Start of Source data

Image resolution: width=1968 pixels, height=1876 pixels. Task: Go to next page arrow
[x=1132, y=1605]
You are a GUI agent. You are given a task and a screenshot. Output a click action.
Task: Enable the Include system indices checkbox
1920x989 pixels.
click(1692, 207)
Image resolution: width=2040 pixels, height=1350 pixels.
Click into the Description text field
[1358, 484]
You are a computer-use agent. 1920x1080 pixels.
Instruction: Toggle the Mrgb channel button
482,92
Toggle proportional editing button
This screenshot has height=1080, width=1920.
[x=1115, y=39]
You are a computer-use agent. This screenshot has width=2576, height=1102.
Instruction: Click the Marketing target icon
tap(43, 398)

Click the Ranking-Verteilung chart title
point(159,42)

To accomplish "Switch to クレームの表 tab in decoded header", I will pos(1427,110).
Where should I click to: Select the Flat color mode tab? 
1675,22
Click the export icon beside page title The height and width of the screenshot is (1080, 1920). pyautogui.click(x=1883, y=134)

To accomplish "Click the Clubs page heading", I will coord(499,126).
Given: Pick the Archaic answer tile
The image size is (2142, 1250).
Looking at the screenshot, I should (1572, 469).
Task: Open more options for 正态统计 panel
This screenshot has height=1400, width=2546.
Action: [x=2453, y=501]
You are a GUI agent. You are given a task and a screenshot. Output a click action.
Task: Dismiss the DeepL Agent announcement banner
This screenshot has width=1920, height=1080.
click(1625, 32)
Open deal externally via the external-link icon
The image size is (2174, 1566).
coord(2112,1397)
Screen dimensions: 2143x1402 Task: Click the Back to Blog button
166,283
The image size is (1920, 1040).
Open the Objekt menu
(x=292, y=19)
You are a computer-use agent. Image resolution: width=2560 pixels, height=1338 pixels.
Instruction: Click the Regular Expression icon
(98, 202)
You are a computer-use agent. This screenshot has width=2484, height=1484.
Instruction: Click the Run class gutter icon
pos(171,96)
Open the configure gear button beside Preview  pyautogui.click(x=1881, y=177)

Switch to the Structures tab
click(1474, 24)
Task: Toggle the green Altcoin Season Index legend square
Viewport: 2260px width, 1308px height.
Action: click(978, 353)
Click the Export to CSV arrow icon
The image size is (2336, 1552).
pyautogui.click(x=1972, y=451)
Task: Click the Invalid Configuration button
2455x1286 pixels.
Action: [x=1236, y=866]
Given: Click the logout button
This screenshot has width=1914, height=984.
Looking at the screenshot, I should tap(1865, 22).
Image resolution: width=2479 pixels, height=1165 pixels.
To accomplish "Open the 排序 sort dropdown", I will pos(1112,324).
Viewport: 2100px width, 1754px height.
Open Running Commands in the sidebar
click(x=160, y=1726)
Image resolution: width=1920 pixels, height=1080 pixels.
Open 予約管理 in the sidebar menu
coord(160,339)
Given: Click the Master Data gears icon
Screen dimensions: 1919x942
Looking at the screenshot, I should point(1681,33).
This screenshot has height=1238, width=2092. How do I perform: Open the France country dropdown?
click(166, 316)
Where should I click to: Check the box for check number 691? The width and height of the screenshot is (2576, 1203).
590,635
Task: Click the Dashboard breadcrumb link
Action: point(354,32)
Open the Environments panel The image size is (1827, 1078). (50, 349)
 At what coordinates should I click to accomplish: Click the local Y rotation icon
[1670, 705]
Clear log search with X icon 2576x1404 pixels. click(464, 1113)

End of Source data

* Problem description: All of the data must be returned exactly.

* Solution below:
Image resolution: width=1968 pixels, height=1876 pixels. Task: Go to next page arrow
[x=1132, y=1605]
You are a GUI agent. You are given a task and a screenshot. Output a click action.
Task: Enable the Include system indices checkbox
1920x989 pixels.
click(1692, 207)
Image resolution: width=2040 pixels, height=1350 pixels.
Click into the Description text field
[1358, 484]
You are a computer-use agent. 1920x1080 pixels.
Instruction: Toggle the Mrgb channel button
482,92
Toggle proportional editing button
This screenshot has height=1080, width=1920.
[x=1115, y=39]
You are a computer-use agent. This screenshot has width=2576, height=1102.
Instruction: Click the Marketing target icon
tap(43, 398)

Click the Ranking-Verteilung chart title
point(159,42)

To accomplish "Switch to クレームの表 tab in decoded header", I will pos(1427,110).
Where should I click to: Select the Flat color mode tab? 
1675,22
Click the export icon beside page title The height and width of the screenshot is (1080, 1920). pyautogui.click(x=1883, y=134)

To accomplish "Click the Clubs page heading", I will coord(499,126).
Given: Pick the Archaic answer tile
The image size is (2142, 1250).
Looking at the screenshot, I should (1572, 469).
Task: Open more options for 正态统计 panel
This screenshot has height=1400, width=2546.
Action: [x=2453, y=501]
You are a GUI agent. You are given a task and a screenshot. Output a click action.
Task: Dismiss the DeepL Agent announcement banner
This screenshot has width=1920, height=1080.
click(1625, 32)
Open deal externally via the external-link icon
The image size is (2174, 1566).
coord(2112,1397)
Screen dimensions: 2143x1402 Task: Click the Back to Blog button
166,283
The image size is (1920, 1040).
Open the Objekt menu
(x=292, y=19)
You are a computer-use agent. Image resolution: width=2560 pixels, height=1338 pixels.
Instruction: Click the Regular Expression icon
(98, 202)
You are a computer-use agent. This screenshot has width=2484, height=1484.
Instruction: Click the Run class gutter icon
pos(171,96)
Open the configure gear button beside Preview  pyautogui.click(x=1881, y=177)

Switch to the Structures tab
click(1474, 24)
Task: Toggle the green Altcoin Season Index legend square
Viewport: 2260px width, 1308px height.
Action: click(978, 353)
Click the Export to CSV arrow icon
The image size is (2336, 1552).
pyautogui.click(x=1972, y=451)
Task: Click the Invalid Configuration button
2455x1286 pixels.
Action: [x=1236, y=866]
Given: Click the logout button
This screenshot has width=1914, height=984.
Looking at the screenshot, I should tap(1865, 22).
Image resolution: width=2479 pixels, height=1165 pixels.
To accomplish "Open the 排序 sort dropdown", I will pos(1112,324).
Viewport: 2100px width, 1754px height.
Open Running Commands in the sidebar
click(x=160, y=1726)
Image resolution: width=1920 pixels, height=1080 pixels.
Open 予約管理 in the sidebar menu
coord(160,339)
Given: Click the Master Data gears icon
Screen dimensions: 1919x942
Looking at the screenshot, I should point(1681,33).
This screenshot has height=1238, width=2092. How do I perform: Open the France country dropdown?
click(166, 316)
Where should I click to: Check the box for check number 691? The width and height of the screenshot is (2576, 1203).
590,635
Task: Click the Dashboard breadcrumb link
Action: point(354,32)
Open the Environments panel The image size is (1827, 1078). (50, 349)
 At what coordinates should I click to accomplish: Click the local Y rotation icon
[1670, 705]
Clear log search with X icon 2576x1404 pixels. click(464, 1113)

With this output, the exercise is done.